На старенькой этажерке книгами была заставлена только средняя полка. На остальных — симметричными рядами выстроились пустые флаконы из-под одеколона и духов; коробочки из-под пудры, цветные открытки, изображающие влюбленных в момент объятий и поцелуев. Такие открытки чаще всего продают из-под полы спекулянты у вокзалов и в поездах дальнего следования.

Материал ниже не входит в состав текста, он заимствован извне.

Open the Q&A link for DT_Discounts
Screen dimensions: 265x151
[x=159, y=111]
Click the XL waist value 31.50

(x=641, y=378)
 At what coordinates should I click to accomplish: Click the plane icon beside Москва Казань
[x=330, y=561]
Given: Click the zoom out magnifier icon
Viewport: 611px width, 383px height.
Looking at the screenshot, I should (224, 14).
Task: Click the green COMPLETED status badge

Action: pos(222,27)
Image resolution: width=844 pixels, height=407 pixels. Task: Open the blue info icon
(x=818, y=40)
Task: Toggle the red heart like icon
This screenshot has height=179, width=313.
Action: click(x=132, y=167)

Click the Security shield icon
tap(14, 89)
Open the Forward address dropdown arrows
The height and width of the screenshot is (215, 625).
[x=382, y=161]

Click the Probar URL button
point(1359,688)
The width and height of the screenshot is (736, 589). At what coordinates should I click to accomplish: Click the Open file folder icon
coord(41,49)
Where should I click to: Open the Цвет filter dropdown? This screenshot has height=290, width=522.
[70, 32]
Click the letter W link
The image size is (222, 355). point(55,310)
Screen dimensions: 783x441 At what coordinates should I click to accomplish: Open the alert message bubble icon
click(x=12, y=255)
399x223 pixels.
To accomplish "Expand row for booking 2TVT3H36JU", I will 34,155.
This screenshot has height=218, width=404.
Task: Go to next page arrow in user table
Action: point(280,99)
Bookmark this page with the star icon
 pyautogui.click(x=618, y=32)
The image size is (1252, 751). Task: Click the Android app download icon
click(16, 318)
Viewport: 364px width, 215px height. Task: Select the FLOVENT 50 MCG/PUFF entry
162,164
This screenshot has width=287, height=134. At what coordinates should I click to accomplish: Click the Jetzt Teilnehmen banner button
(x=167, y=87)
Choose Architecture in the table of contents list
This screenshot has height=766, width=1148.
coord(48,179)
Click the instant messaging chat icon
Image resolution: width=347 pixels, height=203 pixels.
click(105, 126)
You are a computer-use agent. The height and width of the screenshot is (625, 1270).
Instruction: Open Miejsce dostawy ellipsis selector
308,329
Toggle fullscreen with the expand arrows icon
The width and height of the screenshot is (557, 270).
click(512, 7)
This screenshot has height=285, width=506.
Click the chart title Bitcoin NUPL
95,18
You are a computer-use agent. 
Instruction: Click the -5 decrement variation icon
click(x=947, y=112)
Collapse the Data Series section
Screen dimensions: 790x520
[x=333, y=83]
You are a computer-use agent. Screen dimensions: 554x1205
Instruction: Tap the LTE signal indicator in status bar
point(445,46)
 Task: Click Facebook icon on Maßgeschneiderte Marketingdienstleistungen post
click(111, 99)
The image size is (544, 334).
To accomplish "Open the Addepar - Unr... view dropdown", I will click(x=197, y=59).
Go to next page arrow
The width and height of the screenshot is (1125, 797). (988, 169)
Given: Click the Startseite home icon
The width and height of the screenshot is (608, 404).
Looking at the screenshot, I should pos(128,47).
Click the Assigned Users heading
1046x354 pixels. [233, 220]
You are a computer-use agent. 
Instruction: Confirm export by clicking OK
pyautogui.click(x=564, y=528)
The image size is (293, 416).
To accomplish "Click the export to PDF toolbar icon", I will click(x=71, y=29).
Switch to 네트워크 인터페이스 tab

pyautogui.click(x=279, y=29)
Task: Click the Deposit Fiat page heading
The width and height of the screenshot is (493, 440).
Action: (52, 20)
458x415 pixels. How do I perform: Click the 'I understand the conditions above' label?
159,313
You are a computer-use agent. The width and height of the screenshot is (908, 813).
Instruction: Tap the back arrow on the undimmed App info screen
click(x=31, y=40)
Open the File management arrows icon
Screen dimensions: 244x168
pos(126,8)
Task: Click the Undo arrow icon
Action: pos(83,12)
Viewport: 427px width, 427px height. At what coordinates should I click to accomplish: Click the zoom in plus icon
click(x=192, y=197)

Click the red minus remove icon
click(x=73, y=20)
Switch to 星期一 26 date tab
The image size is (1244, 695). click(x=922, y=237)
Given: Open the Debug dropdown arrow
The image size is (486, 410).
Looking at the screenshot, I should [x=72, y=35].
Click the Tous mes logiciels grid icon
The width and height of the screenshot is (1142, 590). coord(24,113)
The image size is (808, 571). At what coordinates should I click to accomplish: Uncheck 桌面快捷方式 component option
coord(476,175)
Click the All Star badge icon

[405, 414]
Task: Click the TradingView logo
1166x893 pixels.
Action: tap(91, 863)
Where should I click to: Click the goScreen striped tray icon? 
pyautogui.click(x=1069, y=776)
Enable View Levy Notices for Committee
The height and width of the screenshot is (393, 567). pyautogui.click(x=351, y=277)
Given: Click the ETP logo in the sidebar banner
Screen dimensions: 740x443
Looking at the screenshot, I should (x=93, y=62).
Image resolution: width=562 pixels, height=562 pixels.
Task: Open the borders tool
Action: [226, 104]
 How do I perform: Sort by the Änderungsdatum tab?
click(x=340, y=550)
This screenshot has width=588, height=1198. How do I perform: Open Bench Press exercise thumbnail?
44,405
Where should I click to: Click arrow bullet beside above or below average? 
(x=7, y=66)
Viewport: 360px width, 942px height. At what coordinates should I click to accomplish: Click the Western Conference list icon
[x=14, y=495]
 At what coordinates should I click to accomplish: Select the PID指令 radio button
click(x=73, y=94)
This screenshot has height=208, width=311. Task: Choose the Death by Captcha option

Над двухспальной с никелированными шишками и завитушками кроватью, покрытой новым тканьевым одеялом, висел лубок, какие можно часто видеть на московских рынках. На нем были изображены плавающие с круто изогнутыми шеями лебеди. Над лебедями с берегов нависали густо-зеленые кусты. На самой середине озера в лодке сидела молодая пара. Он греб, а она, румяная и с распущенными волосами, застыла на лавочке напротив. Стены комнаты были в фотографиях: они висели в рамках и без рамок, большие и маленькие, семейные и одиночные, в рост и по пояс. И почти на каждой люди держали себя неестественно-деревянно, выпячивая напоказ ручные часы, до блеска начищенные хромовые сапоги, завитые чубы и все то, что являлось признаком достатка.
«Нет, не велики душевные запросы этих людей, — приходил Захаров к твердому убеждению. — Не велики».
Наконец Кондрашов написал записку. Он хотел было передать ее теще, но Захаров потребовал прочитать написанное.
Кондрашов писал: «Рая, не волнуйся. Получилось какое-то недоразумение. Если не вернусь вечером — значит меня задержали в отделении милиции. Анатолий».
Не найдя в записке ничего такого, чтоб придавать ей особое значение, Захаров вручил ее теще, стоявшей в недоумении у стола.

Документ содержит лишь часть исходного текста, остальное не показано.